**Instruction**
In the precipitation quality-control excerpt, why did human QC mark the false positive example as good quality?

**Page excerpt**

....

For the FP example (Fig. 9a, the purple mark), human QC marked it as good quality because its precipitation rate is lower than 0.2 mm h−1, roughly the same level as its corresponding 15-km RDPA gridpoint values (Fig. 9d). The CNN main classifier ensemble likely marked it as bad quality since in the coarser normalized precipitation fields (Fig. 9c), this nonzero precipitation value is far from a precipitation area.

Fig. 9.
Fig. 9.

Comparison of CNN-based QC and human QC for a southern interior station from 15 Feb to 1 Apr 2016. (a) Time series of bad-value probabilities estimated by the CNN classifier ensemble (gray) and human QC flags (black). (b) Raw (gray solid) and human-QC’d (black dashed) precipitation rates. Red and purple markings in (a) and (b) denote the same false negative (FN) and false positive (FP) examples in each plot, respectively. (c)–(f) RDPA precipitation field corresponding to each example; 38- and 15-km grid-spacing precipitation fields are shown for the two cases. Arrows point to the precipitation field grid box that has been replaced by raw station values.

....

**Data section**
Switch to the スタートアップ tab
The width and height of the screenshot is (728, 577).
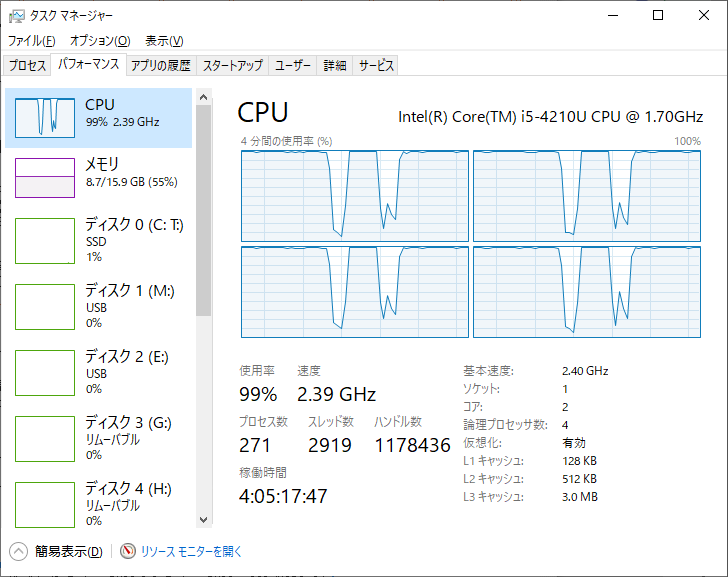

....

**Written reply**
Its precipitation rate was lower than 0.2 mm h−1, roughly the same level as its corresponding 15-km RDPA gridpoint values.